Numerical Analysis I
This course is addressed to senior and graduate students of Sciences and Engineering. Its objectives are to introduce the students to some of the more important topics of Numerical Linear Algebra including aspects of the theory by which its algorithms may be analyzed and to high-quality Numerical Software of Linear Algebra.
The core topics are Direct Methods for Solving Linear Systems, Conditioning and Perturbation, Iterative Techniques for Solving Linear Systems, the Linear Least-Squares Problem and the Matrix Eigenvalue Problem. The treatment of these topics is balanced with respect to theory and computations and it is firm and rigorous. Hence, it calls for a good coverage of some elements of Floating-Point Round-Off Analysis, a study of rudiments of Matrix Theory and a brief review of selected topics from Linear Algebra as bases.

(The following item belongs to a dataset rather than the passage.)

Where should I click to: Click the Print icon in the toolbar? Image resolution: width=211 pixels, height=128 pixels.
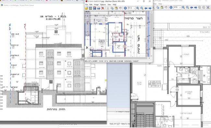(x=99, y=8)
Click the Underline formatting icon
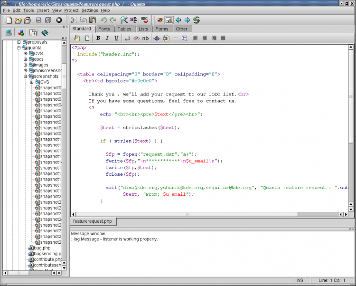Viewport: 356px width, 286px height. 116,38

The objectives are consistent with the course description (Undergraduate Bulletin, 2001-03) and they are certainly within the reach of a good student – a student who had done good on the Prerequisites (Math 280 and Math 321 or SE 301), who has good recollection of the materials covered there and who is willing to do good and serious work.

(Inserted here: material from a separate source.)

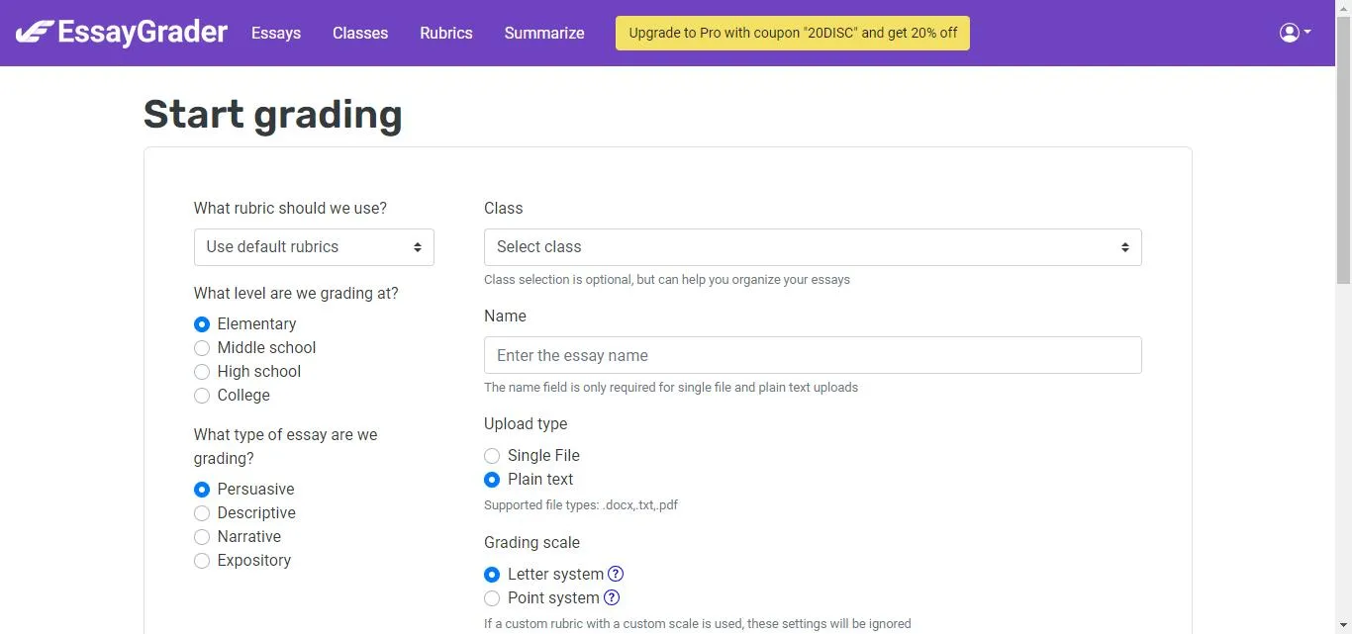Pick the Single File upload type
Screen dimensions: 1352x634
point(492,456)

Forward Outlook: Math 471 (Numerical Analysis I) and Math 472 (Numerical Analysis II) form a total package that contains standard topics of numerical analysis. Thus, for further study in this field, the next recommended course is Math 472.
(A copy of the syllabus is attached.)
Semester II, 2003-04 (032)
Submitted: January 2004
Numerical Analysis I
Semester II, 2003-04(032)
To the Student
Math 471 is a rigorous course in Numerical Linear Algebra. The student is assumed to have had introductory courses in linear algebra and numerical analysis such as Math 280 and Math 321 or SE 301. He should be able to do programming in FORTRAN.
A copy of the course syllabus is attached to this prelude. It clearly indicates what is to be covered, the references and the rate of coverage. A copy of the list of Supplementary References (SR) and a copy of the course objectives are also attached.
Each lecture is an integral part of the course. Some lectures contain supplementary material. Thus, good notes of lectures must be taken.
certainly will be reading and studying assignments and homework and programming
assignments. A deadline will be
specified for each assignment and it must be normally met by all students.
Students should be ready and able to do some simple programming in FORTRAN by the end of the second week of classes. Proficiency in programming is expected at a later stage.
With respect to grading, the general outline of the course is as follows: There will be a Midterm exam (25%), Prefinal (15%) and Final (10%) exams. Each exam will be based largely on all new material covered in the lectures preceding it. All exams will be both computational and theoretical in nature. Homework and programming assignments will count as 50% of the total grade.
It is likely that Help Sessions will be scheduled. Such sessions are meant to remedy deficient background and to assist in learning new materials.
Homepages and e-mail will certainly facilitate contacts. Details are given below. Effective use of all recourses is certainly encouraged.
I wish you a productive and a rewarding experience and I look forward to having a pleasant semester with all of you.